SQLBank: Introduction to Databases

Thursday, January 28, 2010

Introduction to Databases - DBMS History

When I was asked to write something on ORDBMS, I thought it would be better to explain RDBMS first. While I am writing about RDBMS, I am thinking again of discussing about DBMS before I move to RDBMS. Hence, this article has become a bit lengthy but covers the core concepts of FMS, DBMS, RDBMS, OODBMS, and ORDBMS.

As you know databases are being used more than ever before to store and to access information. Due to the ease of maintenance and outstanding performance of databases, the growth of database technologies has been increasing rapidly. Moreover, DBMS had thrived over the World Wide Web. Different web-applications are retrieving the stored data and the answers are displayed in a formatted form using web languages like HTML. This article talks about the evolution of databases from the beginning and discusses their relative strengths and weaknesses.

File management system
Before the Database systems were introduced, data in software systems was stored in flat files. This type of system is called File Management System (FMS). This typical file-processing system is supported by a conventional operating system. The system stores permanent records in various files, and it needs different application programs to extract records from, and add records to, the appropriate files.

In a file-based system, different programs in the same application may be correlated or interact with different data files. There is no particular system enforcement and no relation between these data files.

Keeping organizational information in a file-processing system has a number of major disadvantages.

Data Redundancy and Inconsistency Assume that different users or programmers have written the application programs or created the files over a period of time. Probably the files have the same or different formats or the programs might be written in different languages. The same information may be duplicated in several files hence redundancy is introduced in the data. And if the data is redundant we can surely say the data is inconsistent as well. Different programmers access the same data simultaneously, and any modifications to the data might not be reflected in the data seen by the other.

Atomicity Problems:
Suppose, we were in the process of changing or inserting some data into the data files or somewhere else, and just then the computer system fails. It could be a power failure or some other known reasons for failure. What would one expect then? We should have the data in the same state as it was before the system failure occurred, right? This is called atomicity and it is difficult to ensure the same in a conventional file-processing system.

Security Problems
If we give authority on the entire database to all the users, then there may be a chance of security violation. Access to each user should be restricted to only certain data. But, in FMS, applying such security constraints is difficult.

Data Isolation
To retrieve particular data, what we really need is an application. The data may be in different files and files may be in different formats.

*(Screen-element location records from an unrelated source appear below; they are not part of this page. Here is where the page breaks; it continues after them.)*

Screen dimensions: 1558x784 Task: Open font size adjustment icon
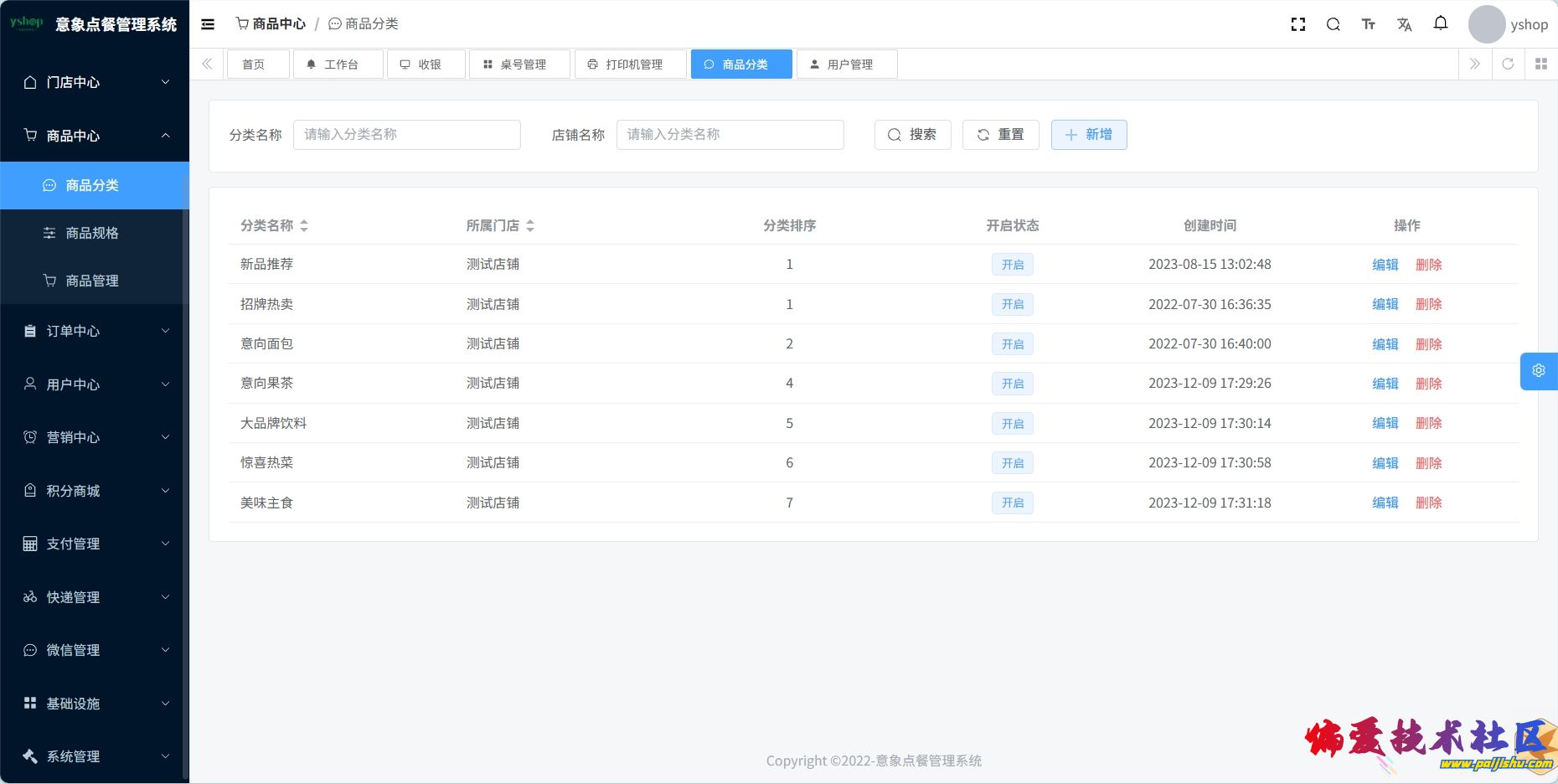point(1369,24)
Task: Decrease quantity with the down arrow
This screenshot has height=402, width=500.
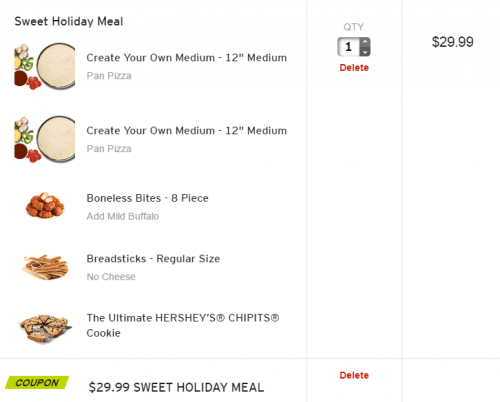Action: [365, 52]
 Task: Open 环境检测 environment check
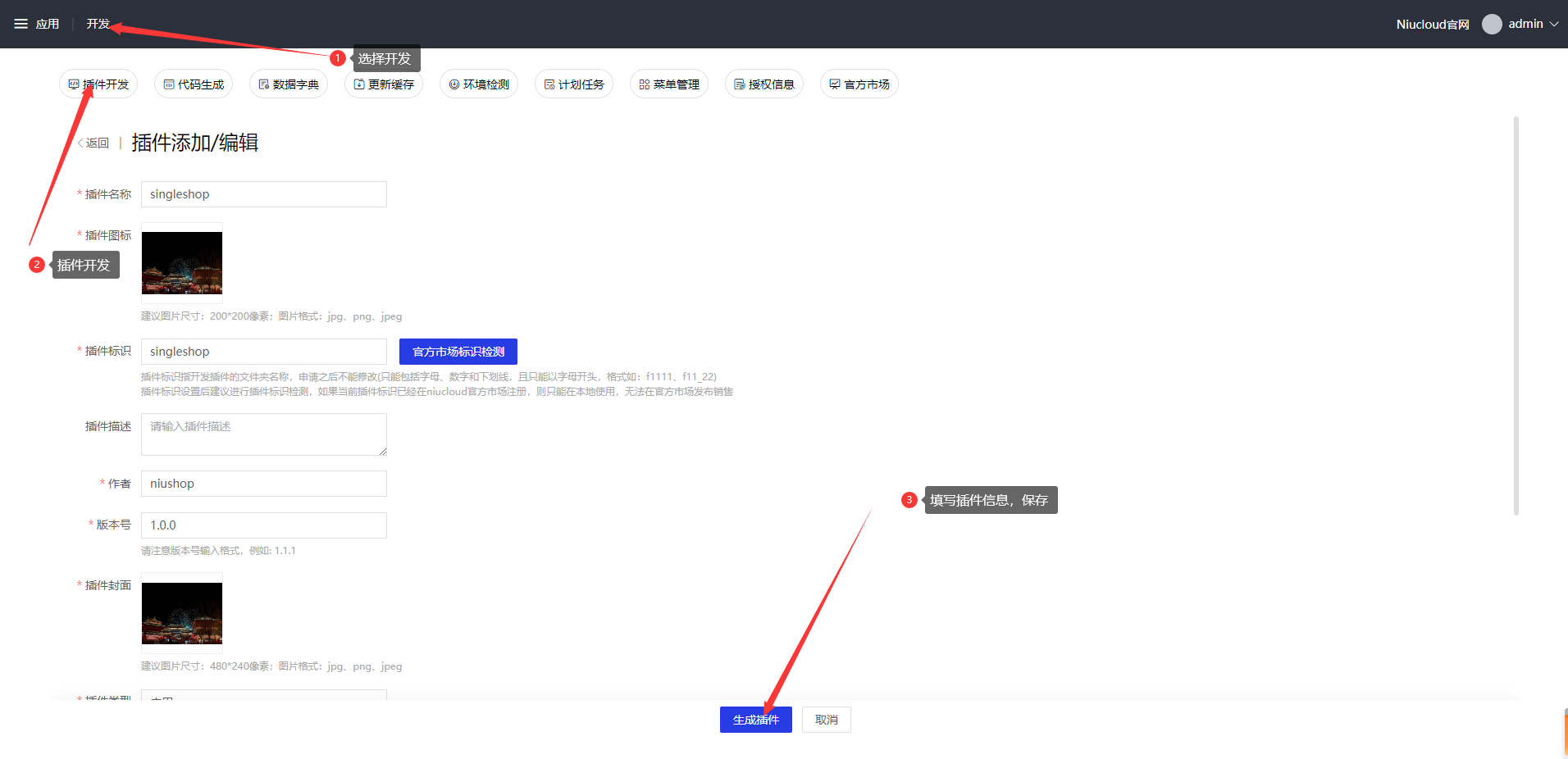point(479,84)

Writing new application programs every time is a hectic issue and difficult.

Integrity Problems
We need to maintain particular rules in any application while storing the data. These are generally known as Integrity Constraints. In the FMS model, the data stored in data files won’t satisfy certain types of rules.

Unanticipated Queries
Through this conventional file-processing system we can’t retrieve data we need in an efficient manner. More responsive data-retrieval systems are required for general use.

Concurrent Access Anomalies
In large multi-user systems, multiple users may access the same file or record simultaneously. In FMS it is difficult to handle, and there is no way to find a particular record. Every search starts from the beginning of the file and examines each and every record in the file.

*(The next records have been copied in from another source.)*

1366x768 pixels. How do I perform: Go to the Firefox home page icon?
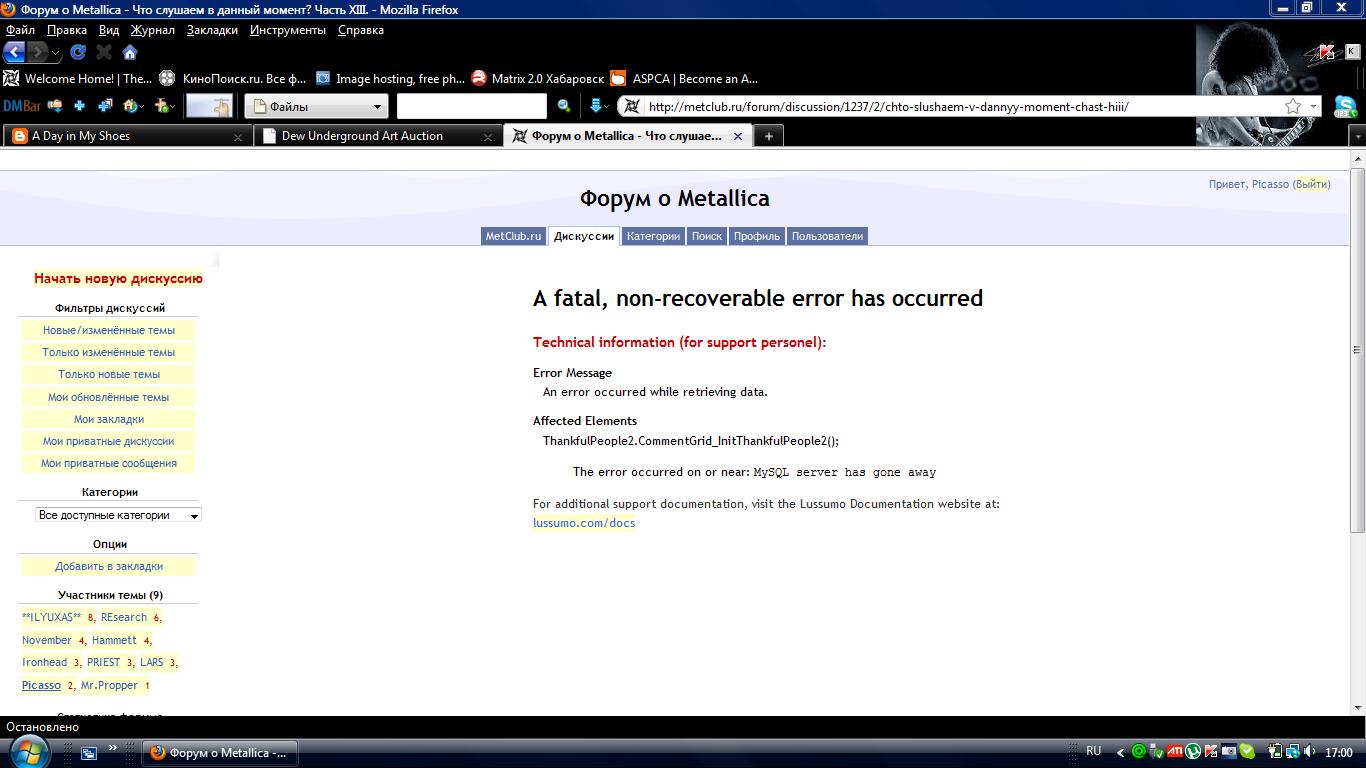click(130, 52)
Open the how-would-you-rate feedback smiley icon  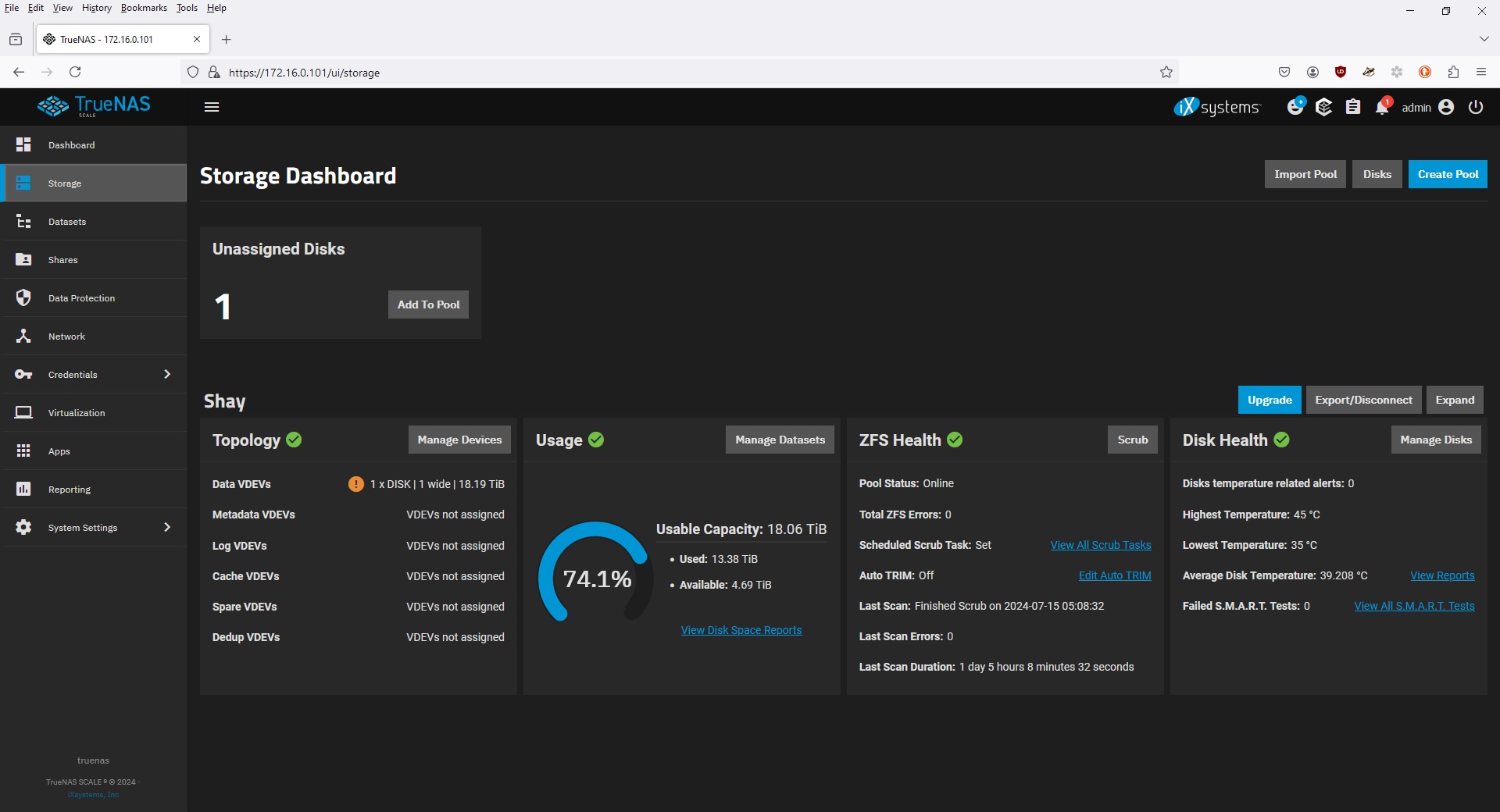coord(1295,106)
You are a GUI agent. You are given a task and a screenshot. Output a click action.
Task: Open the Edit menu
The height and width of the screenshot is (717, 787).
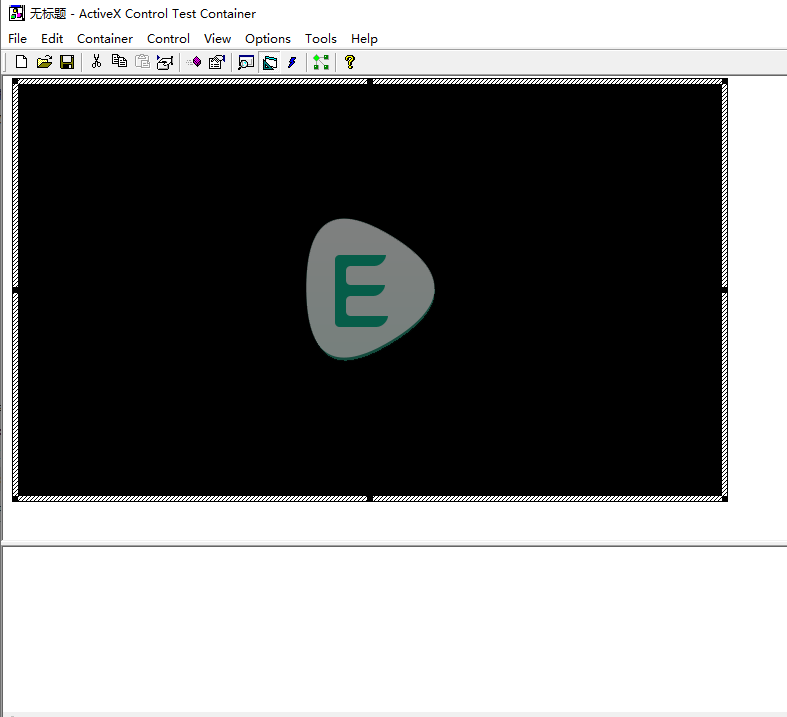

May be, handling the above issues are possible in a file-based system. The real issue was that, though all these are common issues of concern to any data-intensive application, each application had to handle all these problems on its own. In fact, all or some of the above problems can be handled by additional programming in each application. But writing an application for each task is time-consuming. The application programmer is burdened with not only implementing the application business rules but also with these other common issues.

DATABASE MANAGEMENT SYSTEM :

DBMS evolved when programmers were fed-up with FMS. The DBMS is a central system, which provides a common interface between the data and the various front-end programs in the application. It also provides a central location for the whole data in the application to reside.

As we have already discussed that DBMS is having a centralized nature, the above picture illustrates the same. Applications are different, but the common data storage is the same. It overcame the limitations or disadvantages of FMS. What are they, let us discuss here.

Reduced Data Redundancy
Due to its centralized nature, the whole data will be stored in one database. So there is no chance of duplication or repetitive values. It is not possible for the data to be consistent all the way. There may be a chance of redundancy due to different reasons. May be, business or technical issues causes the data to be redundant to a certain extent. But we should be careful in controlling such redundancy to a large extent.

Data Consistency
If the data is not duplicated then we can surely say the data is consistent. Data consistency is possible only when data redundancy is reduced.

Data Integration
As we have discussed earlier, there should be some constraints in storing and accessing the data from the data file. It is possible in DBMS to give such type of integrity constraints, as all the related data is stored in one single database.

Data Sharing & Security
Data will be stored in a centralized way. So, the related data can be shared by single or multiple users. Security restrictions can also be applied.

Better Maintenance
As the data is stored in a centralized manner, we can control the data better and maintenance is also lesser and easier.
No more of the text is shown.